SOURCE DATA Block Start

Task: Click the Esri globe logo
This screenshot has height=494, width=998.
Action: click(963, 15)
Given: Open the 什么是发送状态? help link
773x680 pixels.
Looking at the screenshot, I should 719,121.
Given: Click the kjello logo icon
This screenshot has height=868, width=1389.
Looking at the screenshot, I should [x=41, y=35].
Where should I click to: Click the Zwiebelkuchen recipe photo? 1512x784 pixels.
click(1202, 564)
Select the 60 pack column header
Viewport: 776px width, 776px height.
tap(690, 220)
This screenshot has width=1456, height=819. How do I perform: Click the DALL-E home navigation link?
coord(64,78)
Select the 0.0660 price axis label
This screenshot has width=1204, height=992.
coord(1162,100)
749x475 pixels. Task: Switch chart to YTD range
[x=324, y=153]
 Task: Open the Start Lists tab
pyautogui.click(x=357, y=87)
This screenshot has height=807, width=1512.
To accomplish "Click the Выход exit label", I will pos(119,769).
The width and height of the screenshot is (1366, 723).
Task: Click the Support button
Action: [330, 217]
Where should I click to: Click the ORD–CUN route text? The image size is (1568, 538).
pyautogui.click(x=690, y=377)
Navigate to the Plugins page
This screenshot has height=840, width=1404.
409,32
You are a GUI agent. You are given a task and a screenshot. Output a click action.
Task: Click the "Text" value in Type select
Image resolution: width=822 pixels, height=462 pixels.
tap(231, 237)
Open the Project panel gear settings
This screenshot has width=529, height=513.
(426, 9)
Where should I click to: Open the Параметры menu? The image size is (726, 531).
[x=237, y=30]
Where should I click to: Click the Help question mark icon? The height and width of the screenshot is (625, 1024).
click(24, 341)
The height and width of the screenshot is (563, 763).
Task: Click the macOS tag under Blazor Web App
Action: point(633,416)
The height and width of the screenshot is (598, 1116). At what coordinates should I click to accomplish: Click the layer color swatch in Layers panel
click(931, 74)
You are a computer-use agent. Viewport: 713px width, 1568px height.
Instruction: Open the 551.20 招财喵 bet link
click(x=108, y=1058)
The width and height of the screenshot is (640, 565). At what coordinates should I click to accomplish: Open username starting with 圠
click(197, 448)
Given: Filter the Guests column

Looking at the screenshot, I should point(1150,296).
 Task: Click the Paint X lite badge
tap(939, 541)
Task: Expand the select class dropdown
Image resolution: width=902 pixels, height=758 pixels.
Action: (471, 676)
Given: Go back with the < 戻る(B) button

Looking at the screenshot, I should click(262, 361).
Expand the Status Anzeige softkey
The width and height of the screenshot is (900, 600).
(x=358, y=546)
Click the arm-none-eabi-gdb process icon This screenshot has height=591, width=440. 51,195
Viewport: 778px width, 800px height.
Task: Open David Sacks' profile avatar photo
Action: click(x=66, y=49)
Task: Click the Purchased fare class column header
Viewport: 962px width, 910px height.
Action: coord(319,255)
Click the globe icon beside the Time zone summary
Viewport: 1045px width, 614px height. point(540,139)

SOURCE DATA Block End

▶ _WORK INSTRUCTIONS_
Reproduce the data, keeping every line exactly the same.

▶ _THE ANSWER_
Task: Click the Esri globe logo
This screenshot has height=494, width=998.
Action: click(963, 15)
Given: Open the 什么是发送状态? help link
773x680 pixels.
Looking at the screenshot, I should 719,121.
Given: Click the kjello logo icon
This screenshot has height=868, width=1389.
Looking at the screenshot, I should [x=41, y=35].
Where should I click to: Click the Zwiebelkuchen recipe photo? 1512x784 pixels.
click(1202, 564)
Select the 60 pack column header
Viewport: 776px width, 776px height.
tap(690, 220)
This screenshot has width=1456, height=819. How do I perform: Click the DALL-E home navigation link?
coord(64,78)
Select the 0.0660 price axis label
This screenshot has width=1204, height=992.
coord(1162,100)
749x475 pixels. Task: Switch chart to YTD range
[x=324, y=153]
 Task: Open the Start Lists tab
pyautogui.click(x=357, y=87)
This screenshot has height=807, width=1512.
To accomplish "Click the Выход exit label", I will pos(119,769).
The width and height of the screenshot is (1366, 723).
Task: Click the Support button
Action: [330, 217]
Where should I click to: Click the ORD–CUN route text? The image size is (1568, 538).
pyautogui.click(x=690, y=377)
Navigate to the Plugins page
This screenshot has height=840, width=1404.
409,32
You are a GUI agent. You are given a task and a screenshot. Output a click action.
Task: Click the "Text" value in Type select
Image resolution: width=822 pixels, height=462 pixels.
tap(231, 237)
Open the Project panel gear settings
This screenshot has width=529, height=513.
(426, 9)
Where should I click to: Open the Параметры menu? The image size is (726, 531).
[x=237, y=30]
Where should I click to: Click the Help question mark icon? The height and width of the screenshot is (625, 1024).
click(24, 341)
The height and width of the screenshot is (563, 763).
Task: Click the macOS tag under Blazor Web App
Action: point(633,416)
The height and width of the screenshot is (598, 1116). At what coordinates should I click to accomplish: Click the layer color swatch in Layers panel
click(931, 74)
You are a computer-use agent. Viewport: 713px width, 1568px height.
Instruction: Open the 551.20 招财喵 bet link
click(x=108, y=1058)
The width and height of the screenshot is (640, 565). At what coordinates should I click to accomplish: Open username starting with 圠
click(197, 448)
Given: Filter the Guests column

Looking at the screenshot, I should point(1150,296).
 Task: Click the Paint X lite badge
tap(939, 541)
Task: Expand the select class dropdown
Image resolution: width=902 pixels, height=758 pixels.
Action: (471, 676)
Given: Go back with the < 戻る(B) button

Looking at the screenshot, I should click(262, 361).
Expand the Status Anzeige softkey
The width and height of the screenshot is (900, 600).
(x=358, y=546)
Click the arm-none-eabi-gdb process icon This screenshot has height=591, width=440. 51,195
Viewport: 778px width, 800px height.
Task: Open David Sacks' profile avatar photo
Action: click(x=66, y=49)
Task: Click the Purchased fare class column header
Viewport: 962px width, 910px height.
Action: coord(319,255)
Click the globe icon beside the Time zone summary
Viewport: 1045px width, 614px height. point(540,139)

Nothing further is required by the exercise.